Хафизов встретил Зубаирова приветливо. Он поднялся, шагнул навстречу, долго не отпускал руки мастера, усадил на месте.
— Ну, как идут дела, нефтяной король? — заинтересованно спросил он.
«Ишь ты, каким внимательным стал после операции, — подумал Зубаиров. — Милая Райса и тут мне помогает».
— О вашем труде слышим и радуемся. Будто сами там работаем. Кто подумал, что заговорят о нашем Язтургае! Утром включишь радио — Язтургайская площадь, газету посмотришь — Язтургайская площадь, бригада Зубаирова… Двадцать лет здесь прожил, но о Язтургае ни по радио не слышал, ни в газетах не читал.
— Еще не то будет, если найдем нефть…
Председатель подсел к мастеру:
— Ну и как, есть признаки? Говорят, вместо нефти газ ударил.
— Угодили в газовый колодец… Под землей такие места встречаются. Что же касается нефти… До нее еще далеко. Трудно предсказать…
— Правда ли, что буровики отравились газом? Здесь все село говорило, что разведчики задохнулись от газа…
Зубаиров рассмеялся:
— Задохнуться не задохнулись, но все же он испугал нас… Отдышались. Прошли уже мы то место…
— Конечно, нефть — основа будущего и немаловажный фактор…
— А как у вас дела? — перебил Зубаиров, зная пристрастие Хафизова к общим фразам.
— Лично у меня? У-у, здоров, будто новый трактор! После того как зашили меня суровыми нитками, словно помолодел на десять лет! Настоящая кудесница она, твоя Райса, знаешь это?
— Ну, а с квартирами-то как? — приступил мастер к главному. — Ведь мы под дождем оказались…
Хафизов вынул из стола список.
— Вот, товарищ Зубаиров, распределите уж сами. Можно по одному, кое-где двух… А вам лично… Извините, пока не нашли… Не хотят пускать семейных, с ребенком.
В комнату вошли Даминов и председатель колхоза Галлям. Поздоровавшись едва заметным кивком, Галлям грубо спросил:
— Опять клянчить пришли?
— Мы, местная власть, обязаны им помочь, — строго сказал Хафизов.
— Обязаны, обязаны! Мы только всем обязаны: землю дай, воду дай, луга отдай! Более того, людей отдай и даже квартирами их обеспечь!..
Галлям, размахивая руками, повернулся к Зубаирову:
— А что вы сами дадите?
— Нам пока нечего давать.
— Вот то-то и оно! Знаем мы таких нищих родственников!

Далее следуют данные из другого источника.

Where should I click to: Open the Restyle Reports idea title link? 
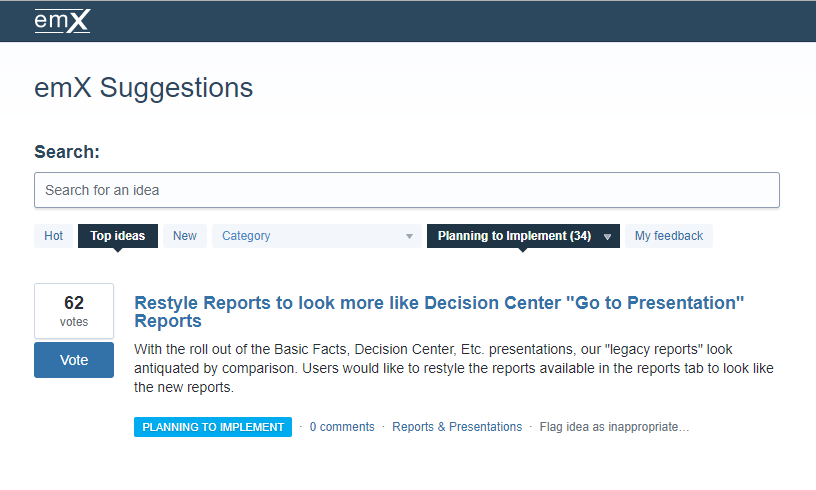pos(439,312)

— Поаккуратнее! — вставил Даминов.
Когда успокоились и заговорили по-деловому, у Зубаирова тоже нашлось что дать: он обязался от движка буровой провести свет в клуб, школу, сельский Совет, правление колхоза, на почту, в несколько домов.

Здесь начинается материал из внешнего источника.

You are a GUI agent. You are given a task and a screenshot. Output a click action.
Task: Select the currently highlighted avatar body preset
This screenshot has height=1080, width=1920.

Руководители сразу подобрели. Галлям закурил и подсел к Зубаирову.
— Простите, погорячился… А я вот все присматриваюсь к вашим трубам. Нельзя ли нам пару километров для водоснабжения фермы, а?
— Трубы найдем. В конторе много списанных труб.
— И машины для подвозки?
— И машины, если контора разрешит…
— У вас и трактора есть, и бульдозеры…
— Вы что, председатель? Говорят, если нищему улыбнуться, корову попросит. Сначала трубы, потом машины, затем бульдозер. Аппетитец! Вы готовы всю буровую растащить! — рассердился Зубаиров. — Затеяли торговлю! Рабочий класс дрожит от холода, а они — то дай, другое гони! Если вы люди, сначала устройте нас на квартиры, а потом уж начинайте просить, японские вы городовые!..
Его собеседники добродушно рассмеялись.
— От бедности это, мастер, от бедности нашей! — притворно-жалостно сказал Галлям.
— Ишь вы, бедняки! — засмеялся и Зубаиров.